Posted this on another thread but it may be missed. So sorry if you see it twice. Wish I had seen one like it earlier. It would have saved me a lot of headaches with these knot blanks. It is a way to get the stock inserts, in the blank, with almost no problems with blow outs when drilling. I pre drill the insert before I glue it in the blank. Here is what I do with brass stock. It has eliminated 99% of my blowout problems.  It will work with any type of inserts the example is just brass because the other thread was about brass.   

Did you ever think about making a jig to hold your brass and pre-drill it before you insert it in the blank? Also drill the brass with your bit before you put it in the jig. This makes the hole fairly close to the final size. The jig then holds the brass stock and lets you turn a round hole into an elongated hole.  This elongated hole is what the final blank needs.   

I took a hard maple blank. Drilled it with the same size bit the real pen blank will need. Then cut it like it was the final blank with the cut being at the exact angle the celtic knot will be cut. Drill the brass stock with the proper bit flat-wise and you have that round hole. Then set the brass in the saw slot. Center the brass stock in the jig making sure the hole is in the center. Place  one drop of CA to hold the brass in the slot if loose. Drill the blank again this time drilling the brass at the correct angle. When your take the brass back out you will have a elongated hole as the drill bit goes through the brass at the correct angle.  I cheated the other day and made my jig with three slots. I could create three brass stock inserts at a time with an elongated hole that was perfect for the celtic knot. Do just one at a time as you start out. 

Make sure you glue the stock in the final blank with the elongated hole in the right direction. I mark the top of the stock with a marker so I make sure I get the elongated hole in the right direction. I never cut all the way through the blank. Just 7/8's the way through. The slot holds the brass stock but the blank must be exactly square or the knot gets lopsided. 

Now I have two ways to drill a celtic knot blank. Like most I have cut and glued repeatedly and then try to drill the entire blank. Hard to hold your breath that long as slowly and carefully you drill a blank that you have spent ten hours working on.
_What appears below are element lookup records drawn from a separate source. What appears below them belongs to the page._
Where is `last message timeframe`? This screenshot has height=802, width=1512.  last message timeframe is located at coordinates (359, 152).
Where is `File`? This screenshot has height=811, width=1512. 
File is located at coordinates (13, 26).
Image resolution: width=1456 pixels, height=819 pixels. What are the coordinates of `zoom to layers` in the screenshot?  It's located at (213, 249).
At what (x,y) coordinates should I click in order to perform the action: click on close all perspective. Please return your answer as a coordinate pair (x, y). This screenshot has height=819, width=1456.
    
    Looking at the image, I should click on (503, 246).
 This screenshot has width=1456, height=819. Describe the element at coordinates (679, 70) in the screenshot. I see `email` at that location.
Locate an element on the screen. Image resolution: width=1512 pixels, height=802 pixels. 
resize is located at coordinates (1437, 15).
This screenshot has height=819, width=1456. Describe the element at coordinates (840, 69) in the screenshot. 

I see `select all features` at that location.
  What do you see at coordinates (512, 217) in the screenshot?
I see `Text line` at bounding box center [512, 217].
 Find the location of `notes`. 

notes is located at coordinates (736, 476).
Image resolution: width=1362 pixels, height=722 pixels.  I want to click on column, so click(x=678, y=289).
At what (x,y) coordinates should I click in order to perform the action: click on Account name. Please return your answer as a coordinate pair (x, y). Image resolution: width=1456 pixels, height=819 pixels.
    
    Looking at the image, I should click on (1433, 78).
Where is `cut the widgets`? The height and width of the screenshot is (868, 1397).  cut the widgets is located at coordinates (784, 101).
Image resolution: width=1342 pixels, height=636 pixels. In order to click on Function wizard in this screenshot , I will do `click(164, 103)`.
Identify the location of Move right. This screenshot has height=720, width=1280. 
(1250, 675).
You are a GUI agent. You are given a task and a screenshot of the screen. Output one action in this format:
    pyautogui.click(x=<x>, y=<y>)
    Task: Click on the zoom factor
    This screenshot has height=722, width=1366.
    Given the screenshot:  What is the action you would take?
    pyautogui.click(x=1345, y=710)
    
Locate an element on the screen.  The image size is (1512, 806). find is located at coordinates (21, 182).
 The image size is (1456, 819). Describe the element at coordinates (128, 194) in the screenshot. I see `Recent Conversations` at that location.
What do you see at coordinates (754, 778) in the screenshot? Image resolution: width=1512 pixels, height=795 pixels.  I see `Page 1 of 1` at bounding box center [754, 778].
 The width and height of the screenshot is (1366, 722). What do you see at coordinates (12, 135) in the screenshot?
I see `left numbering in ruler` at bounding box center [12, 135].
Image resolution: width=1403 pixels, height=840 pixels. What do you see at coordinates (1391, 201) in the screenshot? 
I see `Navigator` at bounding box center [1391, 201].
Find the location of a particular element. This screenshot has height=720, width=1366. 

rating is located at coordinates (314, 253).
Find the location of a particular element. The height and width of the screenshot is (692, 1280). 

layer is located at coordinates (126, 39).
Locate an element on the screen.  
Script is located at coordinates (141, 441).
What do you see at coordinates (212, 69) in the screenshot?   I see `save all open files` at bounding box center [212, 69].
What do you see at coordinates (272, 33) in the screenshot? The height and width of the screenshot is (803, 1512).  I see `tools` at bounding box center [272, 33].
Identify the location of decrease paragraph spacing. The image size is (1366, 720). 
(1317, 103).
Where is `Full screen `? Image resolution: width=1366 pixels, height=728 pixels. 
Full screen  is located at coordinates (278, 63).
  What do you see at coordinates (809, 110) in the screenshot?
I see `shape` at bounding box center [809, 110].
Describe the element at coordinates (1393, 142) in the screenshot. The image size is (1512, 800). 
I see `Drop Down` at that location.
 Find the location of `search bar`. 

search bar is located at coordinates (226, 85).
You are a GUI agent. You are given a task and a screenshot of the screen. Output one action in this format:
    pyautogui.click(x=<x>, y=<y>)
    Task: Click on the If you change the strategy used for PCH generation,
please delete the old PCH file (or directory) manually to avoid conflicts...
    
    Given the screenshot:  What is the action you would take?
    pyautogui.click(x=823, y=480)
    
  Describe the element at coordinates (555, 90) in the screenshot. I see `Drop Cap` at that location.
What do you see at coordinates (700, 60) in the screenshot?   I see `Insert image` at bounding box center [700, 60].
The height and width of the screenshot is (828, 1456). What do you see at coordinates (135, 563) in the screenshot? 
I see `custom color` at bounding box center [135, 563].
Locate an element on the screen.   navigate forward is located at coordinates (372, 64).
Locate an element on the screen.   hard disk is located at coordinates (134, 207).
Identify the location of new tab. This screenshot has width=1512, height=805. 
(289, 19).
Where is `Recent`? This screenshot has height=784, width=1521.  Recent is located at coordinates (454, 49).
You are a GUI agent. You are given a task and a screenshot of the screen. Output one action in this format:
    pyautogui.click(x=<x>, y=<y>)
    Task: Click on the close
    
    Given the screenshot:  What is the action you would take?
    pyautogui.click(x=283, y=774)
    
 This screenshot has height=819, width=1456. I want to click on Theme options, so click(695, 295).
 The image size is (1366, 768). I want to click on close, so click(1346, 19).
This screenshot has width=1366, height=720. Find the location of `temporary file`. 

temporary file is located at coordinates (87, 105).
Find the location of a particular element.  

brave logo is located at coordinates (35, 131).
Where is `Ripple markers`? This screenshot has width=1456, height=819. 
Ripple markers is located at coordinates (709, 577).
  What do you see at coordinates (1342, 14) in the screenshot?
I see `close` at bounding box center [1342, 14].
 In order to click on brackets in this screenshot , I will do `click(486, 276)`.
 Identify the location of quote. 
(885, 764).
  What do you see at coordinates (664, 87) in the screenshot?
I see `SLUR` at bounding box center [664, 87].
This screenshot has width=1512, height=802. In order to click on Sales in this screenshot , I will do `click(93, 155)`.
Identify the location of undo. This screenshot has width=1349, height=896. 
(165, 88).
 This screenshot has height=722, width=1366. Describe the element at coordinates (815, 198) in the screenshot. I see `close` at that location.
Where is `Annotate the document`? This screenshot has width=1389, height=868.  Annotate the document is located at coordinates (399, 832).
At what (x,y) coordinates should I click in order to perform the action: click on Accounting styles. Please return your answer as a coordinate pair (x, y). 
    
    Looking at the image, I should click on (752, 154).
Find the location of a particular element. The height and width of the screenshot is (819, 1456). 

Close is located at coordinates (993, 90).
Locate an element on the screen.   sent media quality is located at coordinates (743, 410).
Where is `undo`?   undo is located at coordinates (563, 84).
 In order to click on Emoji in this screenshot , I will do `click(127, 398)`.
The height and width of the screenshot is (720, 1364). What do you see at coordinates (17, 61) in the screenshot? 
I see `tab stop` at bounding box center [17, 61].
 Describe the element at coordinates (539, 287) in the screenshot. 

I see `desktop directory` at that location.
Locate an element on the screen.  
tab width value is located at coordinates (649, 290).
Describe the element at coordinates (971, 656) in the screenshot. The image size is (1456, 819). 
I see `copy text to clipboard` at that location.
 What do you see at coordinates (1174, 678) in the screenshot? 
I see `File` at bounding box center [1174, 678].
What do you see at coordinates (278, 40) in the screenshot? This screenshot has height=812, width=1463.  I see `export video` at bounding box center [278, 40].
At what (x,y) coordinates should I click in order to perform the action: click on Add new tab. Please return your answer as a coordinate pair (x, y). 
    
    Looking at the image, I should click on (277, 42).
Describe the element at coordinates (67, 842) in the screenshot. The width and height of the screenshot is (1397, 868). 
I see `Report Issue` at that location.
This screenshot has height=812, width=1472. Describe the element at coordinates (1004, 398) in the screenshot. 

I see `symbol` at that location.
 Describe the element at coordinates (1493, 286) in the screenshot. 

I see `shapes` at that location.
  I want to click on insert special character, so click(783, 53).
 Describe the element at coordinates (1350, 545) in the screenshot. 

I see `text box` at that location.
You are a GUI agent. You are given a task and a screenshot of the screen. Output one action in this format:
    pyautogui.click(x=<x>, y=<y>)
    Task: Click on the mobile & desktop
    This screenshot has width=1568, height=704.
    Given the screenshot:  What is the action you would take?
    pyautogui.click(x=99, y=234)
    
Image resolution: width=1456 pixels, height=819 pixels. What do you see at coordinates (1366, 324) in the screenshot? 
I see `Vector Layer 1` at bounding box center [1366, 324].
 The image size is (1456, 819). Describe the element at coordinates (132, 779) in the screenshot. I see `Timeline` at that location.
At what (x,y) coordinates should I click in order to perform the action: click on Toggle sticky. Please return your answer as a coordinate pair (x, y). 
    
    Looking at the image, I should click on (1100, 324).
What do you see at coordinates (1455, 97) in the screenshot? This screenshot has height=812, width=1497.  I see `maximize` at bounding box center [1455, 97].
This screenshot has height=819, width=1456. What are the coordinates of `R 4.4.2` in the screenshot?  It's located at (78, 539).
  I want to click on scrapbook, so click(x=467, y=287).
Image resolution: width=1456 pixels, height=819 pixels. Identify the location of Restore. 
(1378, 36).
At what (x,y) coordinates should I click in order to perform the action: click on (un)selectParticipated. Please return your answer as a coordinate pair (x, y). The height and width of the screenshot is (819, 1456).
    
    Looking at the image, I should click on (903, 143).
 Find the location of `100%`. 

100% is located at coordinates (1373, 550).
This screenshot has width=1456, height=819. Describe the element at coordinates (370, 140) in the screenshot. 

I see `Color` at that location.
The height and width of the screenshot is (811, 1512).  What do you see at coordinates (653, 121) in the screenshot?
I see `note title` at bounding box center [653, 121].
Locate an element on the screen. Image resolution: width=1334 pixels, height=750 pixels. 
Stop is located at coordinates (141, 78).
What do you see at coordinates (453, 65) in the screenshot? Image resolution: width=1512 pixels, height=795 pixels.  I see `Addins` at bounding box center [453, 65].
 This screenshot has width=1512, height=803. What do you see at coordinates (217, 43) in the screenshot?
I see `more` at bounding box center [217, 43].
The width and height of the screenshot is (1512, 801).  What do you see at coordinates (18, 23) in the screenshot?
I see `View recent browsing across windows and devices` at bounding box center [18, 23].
One slip, one misstep and you have scraps. 

You can pre-drill your brass stock as detailed above and most of the stress areas in the center of the blank will not have a solid brass mass that has to be drilled out. It will be a almost perfectly centered brass stock with a hole already where you need it. You need to drill it as normal but most of the danger areas are already drilled out as the brass stock is all got one hole in each. If you centered it properly your drilling is almost never a problem. Almost.

Now when I get real concerned I drill the final blank end to end before I start. The blank must be exactly square. Then as I cut and glue the brass stock I put a cork shim down the hole in the blank. It centers and holds the brass stock while the glue cures. It is easy to drill the cork stopper right back out and leaves no mess in the blank. Turn, cut, glue, remove the cork, chase with a drill bit  and repeat until done. Then just chase the blank hole one more time and you are ready to glue in the brass tubes.  

I know it is a lot of steps but it is simple if you just think outside of the box.


----------



## snyiper (Jan 22, 2010)

Those are some great Ideas, you may have saved me from inventing some new words!!!


----------